Berkembangnya pendidikan Islam di istana-istana raja seolah menjadi pendorong munculnya pendidikan dan pengajaran di masyarakat. Setelah terbentuknya banyak sekali ulama hasil didikan dari istana-istana, maka murid-muridnya melaksanakan pendidikan ke tingkatan yang lebih luas, dengan dilangsungkannya pendidikan di rumah-rumah ulama untuk masyarakat umum, khususnya sebagai kawasan pendidikan dasar, layaknya kuttâb di wilayah Arab. Sebagaimana kuttâb (lembaga pendidikan dasar di Arab semenjak masa Rasulullah) yang biasa mengambil kawasan di rumah-rumah ulama, di Nusantara pendidikan dasar berlangsung di rumah-rumah guru. Pelajaran yang diberikan terutama membaca al-Qur’an, menghafal ayat-ayat pendek, dan berguru bacaan salat lima waktu. Dan ini diperkirakan sama tuanya dengan kehadiran Islam di wilayah ini.

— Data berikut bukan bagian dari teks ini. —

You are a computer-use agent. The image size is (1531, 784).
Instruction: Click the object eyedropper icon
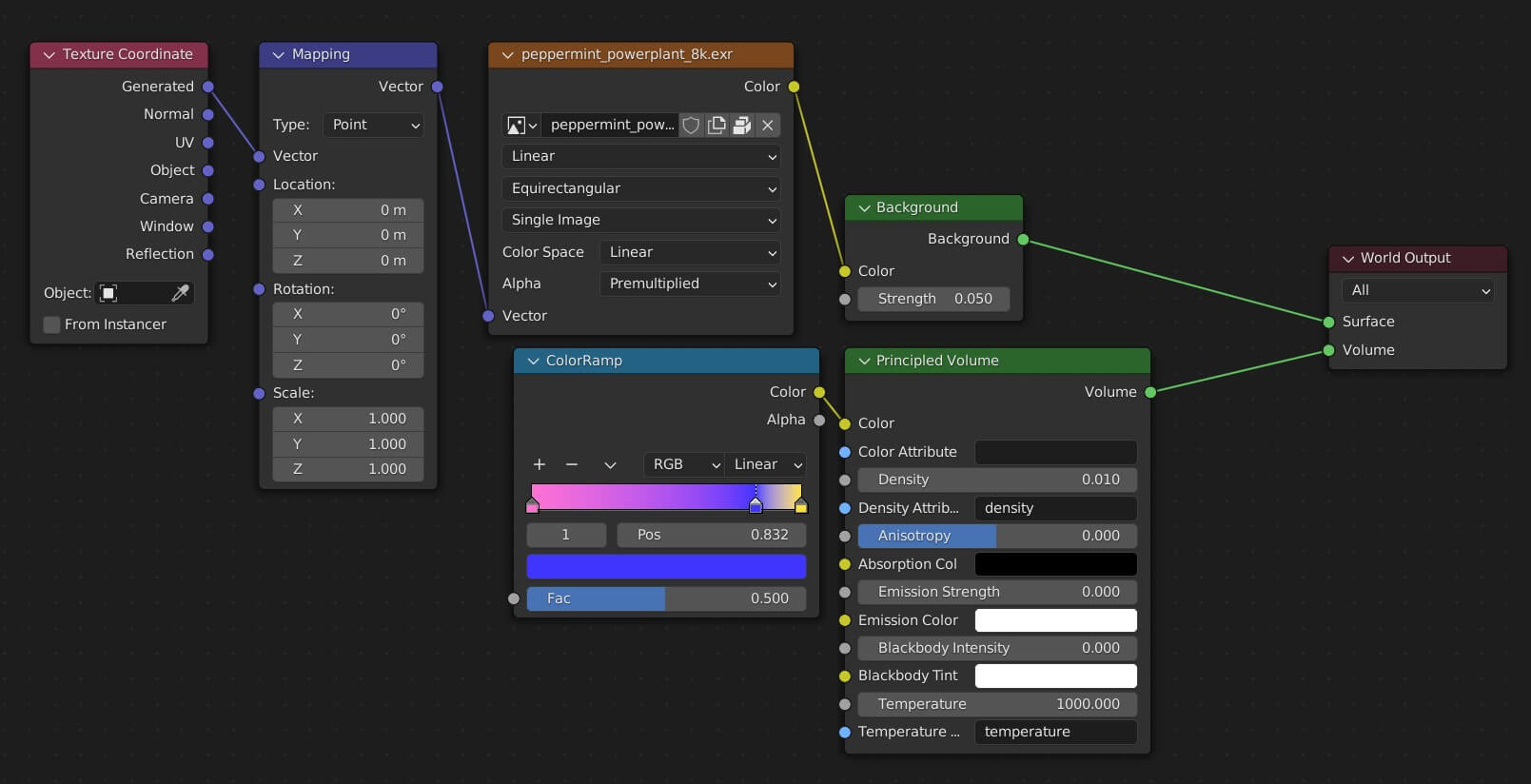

Di Nusantara, masjid-masjid dikelola secara swadaya oleh masyarakat menjalankan fungsi pendidikan dan pengajaran untuk masyarakat umum. Demikian juga yang terjadi di Malaka dan kemudian Johor, Aceh Darussalam, Minangkabau, Palembang, Demak, Cirebon, Banten, Pajang, Mataram, Gowa-Tallo, Bone, Ternate, Tidore, Banjar, Papua dan lain sebagainya. Di masjid proses pendidikan dan pengajaran mengalami perkembangan. Tidak jarang di antaranya menjelma sebuah forum pendidikan yang cukup kompleks, ibarat meunasah di Aceh, surau di Minangkabau, langgar di Kalimantan dan pesantren di Jawa.